TEXTO FORNECIDO →
__________

Texto em que o autor apresenta e defende suas ideias e opiniões, a partir da interpretação de fatos e dados.

Apoio evangélico: Bolsonaro se sente à vontade para mentir em púlpitos

O presidente Jair Bolsonaro em cerimônia na Base Aérea de Anápolis (GO) no último dia 9 - Pedro Ladeira/Folhapress
O presidente Jair Bolsonaro em cerimônia na Base Aérea de Anápolis (GO) no último dia 9 Imagem: Pedro Ladeira/Folhapress

Colunista de Universa

11/06/2021 04h00

"Quando Trump estava com 12%, eu disse: 'Se você voltar para as ideias básicas nacional-populistas com as quais começou e às quais renunciou, ganhará com certeza. Em 88 dias, você ganhará'. Foi a mesma coisa que disse a Bolsonaro em julho de 2018, quando estava com 15%. Ele tinha uma mensagem tão poderosa que se continuasse a confiar nela, mesmo que a imprensa dissesse que era o diabo, ele venceria."

__________

DESCRIÇÃO DA TAREFA →
Indique se cada afirmação a seguir está de acordo com o texto fornecido. Responda sim ou não e cite as palavras do texto que decidem a questão.
1. A imagem mostra Bolsonaro em uma cerimônia na Base Aérea de Anápolis.
2. O texto é assinado por um colunista da Folha.
3. O texto foi publicado em 11/06/2021.

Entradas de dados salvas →
__________

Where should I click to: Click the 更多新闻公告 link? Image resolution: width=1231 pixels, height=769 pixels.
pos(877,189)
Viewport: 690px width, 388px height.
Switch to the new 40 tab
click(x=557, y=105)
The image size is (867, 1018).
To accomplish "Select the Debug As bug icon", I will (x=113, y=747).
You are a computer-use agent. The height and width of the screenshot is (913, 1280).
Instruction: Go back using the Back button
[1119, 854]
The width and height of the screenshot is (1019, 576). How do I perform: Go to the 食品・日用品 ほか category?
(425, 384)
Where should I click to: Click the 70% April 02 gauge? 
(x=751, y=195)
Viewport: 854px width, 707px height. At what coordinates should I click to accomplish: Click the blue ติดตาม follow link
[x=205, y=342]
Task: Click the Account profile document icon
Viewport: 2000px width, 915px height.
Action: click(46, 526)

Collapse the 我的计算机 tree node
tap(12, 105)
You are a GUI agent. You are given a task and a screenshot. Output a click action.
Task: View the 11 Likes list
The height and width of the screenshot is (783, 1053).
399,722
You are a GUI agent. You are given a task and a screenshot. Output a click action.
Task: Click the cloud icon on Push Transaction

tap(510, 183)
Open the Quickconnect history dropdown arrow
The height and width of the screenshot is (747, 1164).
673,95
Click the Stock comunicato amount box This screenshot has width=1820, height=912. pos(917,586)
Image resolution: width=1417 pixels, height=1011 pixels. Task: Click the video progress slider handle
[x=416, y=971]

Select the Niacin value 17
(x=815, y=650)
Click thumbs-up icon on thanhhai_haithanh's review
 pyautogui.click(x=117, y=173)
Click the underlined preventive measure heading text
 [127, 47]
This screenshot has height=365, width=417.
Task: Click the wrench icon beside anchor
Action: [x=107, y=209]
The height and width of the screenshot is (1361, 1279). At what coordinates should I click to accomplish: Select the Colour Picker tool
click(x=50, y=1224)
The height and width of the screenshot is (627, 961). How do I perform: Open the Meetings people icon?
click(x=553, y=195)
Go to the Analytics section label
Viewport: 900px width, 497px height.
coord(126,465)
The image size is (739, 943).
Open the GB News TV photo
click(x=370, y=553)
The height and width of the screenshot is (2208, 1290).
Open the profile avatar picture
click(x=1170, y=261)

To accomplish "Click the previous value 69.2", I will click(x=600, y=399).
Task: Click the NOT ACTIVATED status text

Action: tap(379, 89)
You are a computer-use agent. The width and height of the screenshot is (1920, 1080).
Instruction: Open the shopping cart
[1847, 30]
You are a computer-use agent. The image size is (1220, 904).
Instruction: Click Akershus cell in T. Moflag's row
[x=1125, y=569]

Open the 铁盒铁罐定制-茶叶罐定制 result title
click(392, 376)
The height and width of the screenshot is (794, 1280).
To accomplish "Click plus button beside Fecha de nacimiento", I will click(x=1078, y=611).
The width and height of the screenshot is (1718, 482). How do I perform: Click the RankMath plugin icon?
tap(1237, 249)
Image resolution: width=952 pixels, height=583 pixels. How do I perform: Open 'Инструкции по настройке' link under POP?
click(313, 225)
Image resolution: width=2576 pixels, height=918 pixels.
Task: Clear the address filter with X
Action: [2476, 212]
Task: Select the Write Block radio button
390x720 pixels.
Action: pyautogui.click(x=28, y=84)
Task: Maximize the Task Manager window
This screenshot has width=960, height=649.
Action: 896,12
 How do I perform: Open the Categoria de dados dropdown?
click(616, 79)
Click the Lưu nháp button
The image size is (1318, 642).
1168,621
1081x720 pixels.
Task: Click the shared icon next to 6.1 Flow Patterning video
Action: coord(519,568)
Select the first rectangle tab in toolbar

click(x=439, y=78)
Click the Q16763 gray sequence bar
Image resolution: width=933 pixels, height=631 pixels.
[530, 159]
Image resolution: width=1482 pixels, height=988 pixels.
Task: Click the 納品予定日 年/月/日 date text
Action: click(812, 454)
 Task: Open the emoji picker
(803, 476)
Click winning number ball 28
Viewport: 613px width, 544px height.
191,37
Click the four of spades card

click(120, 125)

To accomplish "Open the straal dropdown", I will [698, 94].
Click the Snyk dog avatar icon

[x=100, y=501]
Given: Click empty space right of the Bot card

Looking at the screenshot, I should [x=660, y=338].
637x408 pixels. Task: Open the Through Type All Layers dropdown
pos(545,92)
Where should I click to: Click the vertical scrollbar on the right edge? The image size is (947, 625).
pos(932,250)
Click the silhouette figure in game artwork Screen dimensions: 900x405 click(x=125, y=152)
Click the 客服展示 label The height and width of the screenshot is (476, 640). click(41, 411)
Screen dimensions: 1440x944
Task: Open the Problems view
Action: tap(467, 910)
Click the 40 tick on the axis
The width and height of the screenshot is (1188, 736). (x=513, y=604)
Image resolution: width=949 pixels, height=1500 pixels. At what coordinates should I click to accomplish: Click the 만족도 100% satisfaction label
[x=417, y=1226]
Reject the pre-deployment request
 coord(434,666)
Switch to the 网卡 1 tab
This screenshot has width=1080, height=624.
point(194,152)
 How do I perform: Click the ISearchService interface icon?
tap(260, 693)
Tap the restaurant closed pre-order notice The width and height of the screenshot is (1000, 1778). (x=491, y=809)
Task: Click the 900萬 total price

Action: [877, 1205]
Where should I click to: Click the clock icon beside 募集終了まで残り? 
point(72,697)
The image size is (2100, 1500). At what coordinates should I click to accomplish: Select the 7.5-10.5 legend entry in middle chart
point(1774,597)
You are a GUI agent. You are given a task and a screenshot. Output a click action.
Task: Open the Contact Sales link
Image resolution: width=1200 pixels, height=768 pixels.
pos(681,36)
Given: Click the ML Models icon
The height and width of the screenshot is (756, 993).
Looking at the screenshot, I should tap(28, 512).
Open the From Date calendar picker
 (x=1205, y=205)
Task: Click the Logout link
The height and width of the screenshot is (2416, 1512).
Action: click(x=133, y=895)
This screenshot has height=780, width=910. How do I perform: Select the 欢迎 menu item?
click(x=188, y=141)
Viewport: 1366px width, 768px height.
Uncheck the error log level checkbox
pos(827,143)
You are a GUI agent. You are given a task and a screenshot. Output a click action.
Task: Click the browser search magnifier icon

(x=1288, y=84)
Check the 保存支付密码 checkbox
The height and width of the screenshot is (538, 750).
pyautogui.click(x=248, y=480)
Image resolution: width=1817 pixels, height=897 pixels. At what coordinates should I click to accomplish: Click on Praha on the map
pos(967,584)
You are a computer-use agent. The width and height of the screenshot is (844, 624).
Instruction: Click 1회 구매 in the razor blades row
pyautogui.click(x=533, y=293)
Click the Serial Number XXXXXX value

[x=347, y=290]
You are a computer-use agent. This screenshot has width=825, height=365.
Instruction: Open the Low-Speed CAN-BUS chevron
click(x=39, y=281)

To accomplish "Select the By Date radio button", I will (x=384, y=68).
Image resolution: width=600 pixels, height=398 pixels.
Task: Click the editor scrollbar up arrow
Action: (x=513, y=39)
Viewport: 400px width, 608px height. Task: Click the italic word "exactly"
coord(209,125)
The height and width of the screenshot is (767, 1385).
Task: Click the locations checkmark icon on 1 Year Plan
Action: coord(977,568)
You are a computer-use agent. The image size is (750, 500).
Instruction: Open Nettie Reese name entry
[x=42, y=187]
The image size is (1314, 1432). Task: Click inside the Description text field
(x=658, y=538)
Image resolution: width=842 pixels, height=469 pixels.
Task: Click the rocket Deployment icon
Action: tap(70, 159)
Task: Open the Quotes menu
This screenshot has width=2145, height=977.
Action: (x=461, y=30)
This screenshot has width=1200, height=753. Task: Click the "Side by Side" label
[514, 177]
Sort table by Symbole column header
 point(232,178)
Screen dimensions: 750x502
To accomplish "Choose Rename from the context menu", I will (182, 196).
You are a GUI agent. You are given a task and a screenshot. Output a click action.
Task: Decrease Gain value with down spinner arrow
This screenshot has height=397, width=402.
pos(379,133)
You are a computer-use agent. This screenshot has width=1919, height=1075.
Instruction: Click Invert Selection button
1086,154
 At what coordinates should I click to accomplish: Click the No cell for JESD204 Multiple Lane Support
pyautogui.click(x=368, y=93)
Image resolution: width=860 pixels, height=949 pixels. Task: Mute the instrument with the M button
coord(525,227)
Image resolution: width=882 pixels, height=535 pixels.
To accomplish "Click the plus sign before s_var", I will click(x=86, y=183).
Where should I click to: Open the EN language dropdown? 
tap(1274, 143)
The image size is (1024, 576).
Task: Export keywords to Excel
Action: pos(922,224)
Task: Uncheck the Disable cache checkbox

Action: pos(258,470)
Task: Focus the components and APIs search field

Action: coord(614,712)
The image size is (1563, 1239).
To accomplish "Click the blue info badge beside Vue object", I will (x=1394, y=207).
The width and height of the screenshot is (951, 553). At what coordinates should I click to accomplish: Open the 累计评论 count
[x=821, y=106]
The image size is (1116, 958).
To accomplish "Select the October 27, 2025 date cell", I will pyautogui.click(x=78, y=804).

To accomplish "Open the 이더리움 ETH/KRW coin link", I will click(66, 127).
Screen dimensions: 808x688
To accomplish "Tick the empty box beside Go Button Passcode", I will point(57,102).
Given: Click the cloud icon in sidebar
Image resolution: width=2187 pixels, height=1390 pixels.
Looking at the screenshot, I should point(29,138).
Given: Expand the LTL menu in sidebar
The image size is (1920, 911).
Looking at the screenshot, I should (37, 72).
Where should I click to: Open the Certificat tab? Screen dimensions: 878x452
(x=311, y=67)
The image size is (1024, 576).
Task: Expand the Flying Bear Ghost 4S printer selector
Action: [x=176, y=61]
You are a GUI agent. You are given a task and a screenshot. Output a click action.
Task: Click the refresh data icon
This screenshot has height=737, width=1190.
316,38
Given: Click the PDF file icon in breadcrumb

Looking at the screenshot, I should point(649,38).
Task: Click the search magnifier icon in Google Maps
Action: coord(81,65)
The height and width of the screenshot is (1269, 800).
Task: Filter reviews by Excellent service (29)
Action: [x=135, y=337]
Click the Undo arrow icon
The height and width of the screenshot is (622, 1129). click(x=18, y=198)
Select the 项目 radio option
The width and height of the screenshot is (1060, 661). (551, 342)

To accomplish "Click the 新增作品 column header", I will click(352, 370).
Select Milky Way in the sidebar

__________

RESPOSTA ESCRITA →
1. Sim: "O presidente Jair Bolsonaro em cerimônia na Base Aérea de Anápolis (GO)".
2. Não: "Colunista de Universa".
3. Sim: "11/06/2021 04h00".